Dataset content -
----------
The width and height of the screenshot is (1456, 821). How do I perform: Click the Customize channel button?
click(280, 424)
----------
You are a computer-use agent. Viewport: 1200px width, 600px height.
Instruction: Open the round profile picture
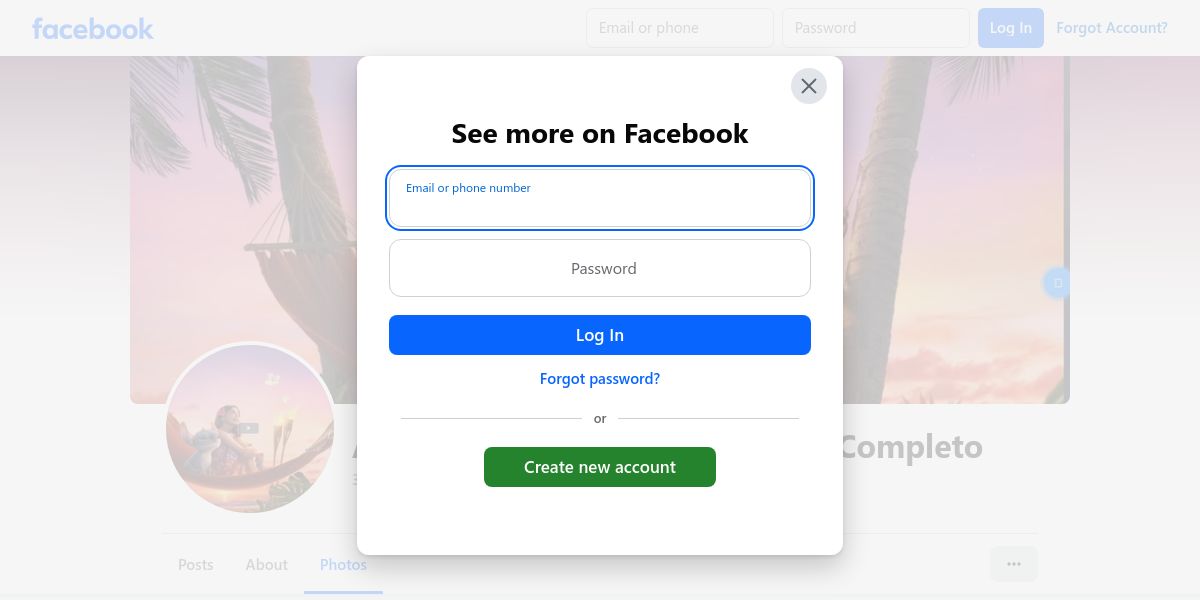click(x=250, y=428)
----------
What is expected - Gather every line from the rows above that contains the word "height", and copy each of those lines in full.

Solution -
The width and height of the screenshot is (1456, 821). How do I perform: Click the Customize channel button?
You are a computer-use agent. Viewport: 1200px width, 600px height.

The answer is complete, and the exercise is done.